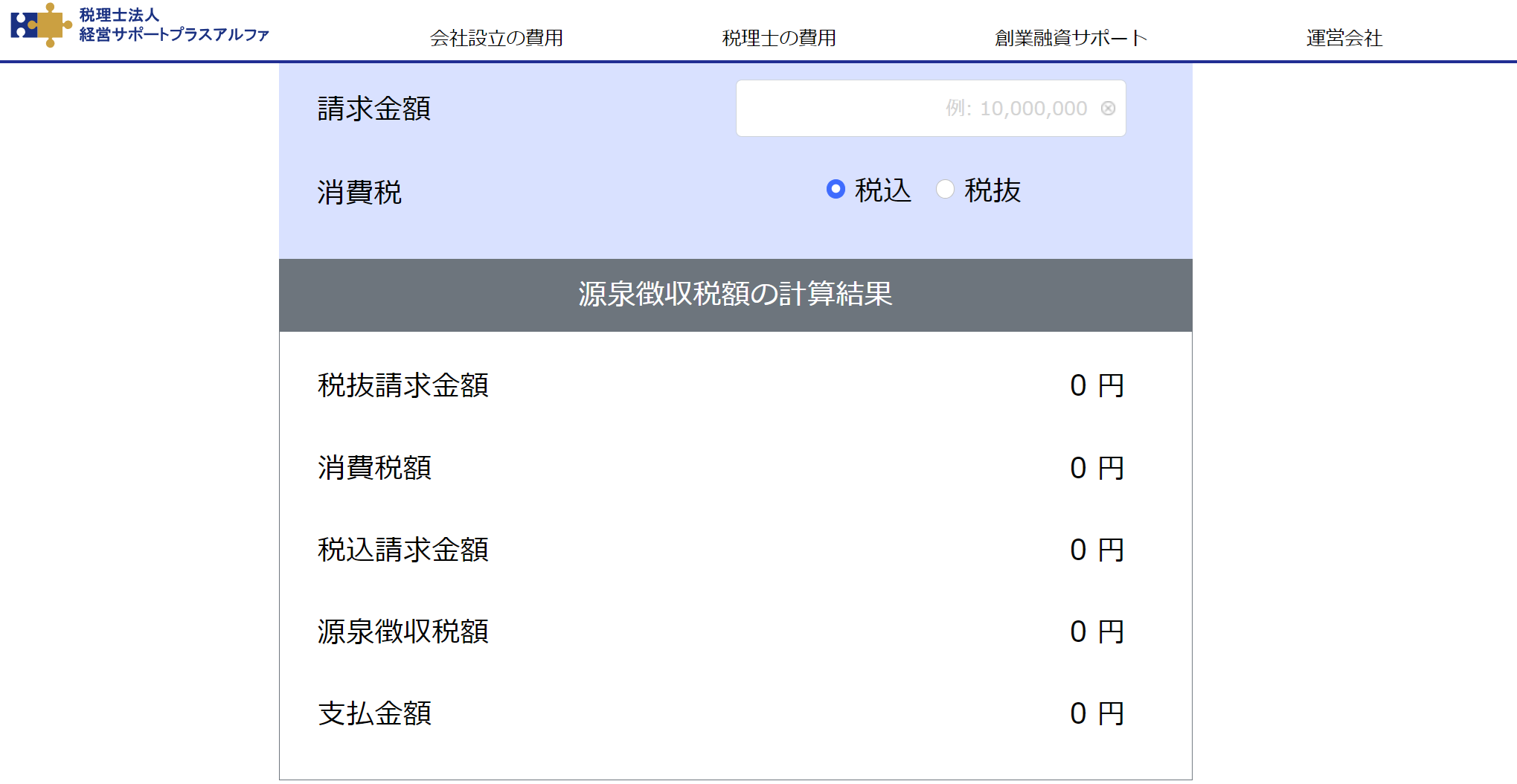The height and width of the screenshot is (784, 1517).
Task: Click the puzzle-piece logo icon
Action: 41,25
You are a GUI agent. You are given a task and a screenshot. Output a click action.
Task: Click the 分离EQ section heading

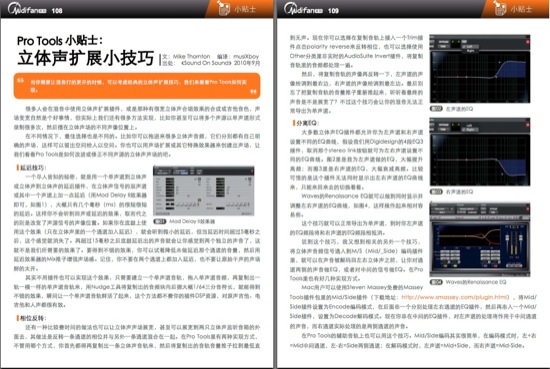click(306, 123)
○ ○ ○ ○ ○
Beginning with the line that has "You are a GUI", repeat each remaining line of the data above word for word, keeping pictures out.

Written answer:
You are a GUI agent. You are given a task and a screenshot. Output a click action.
Task: Click the 分离EQ section heading

click(306, 123)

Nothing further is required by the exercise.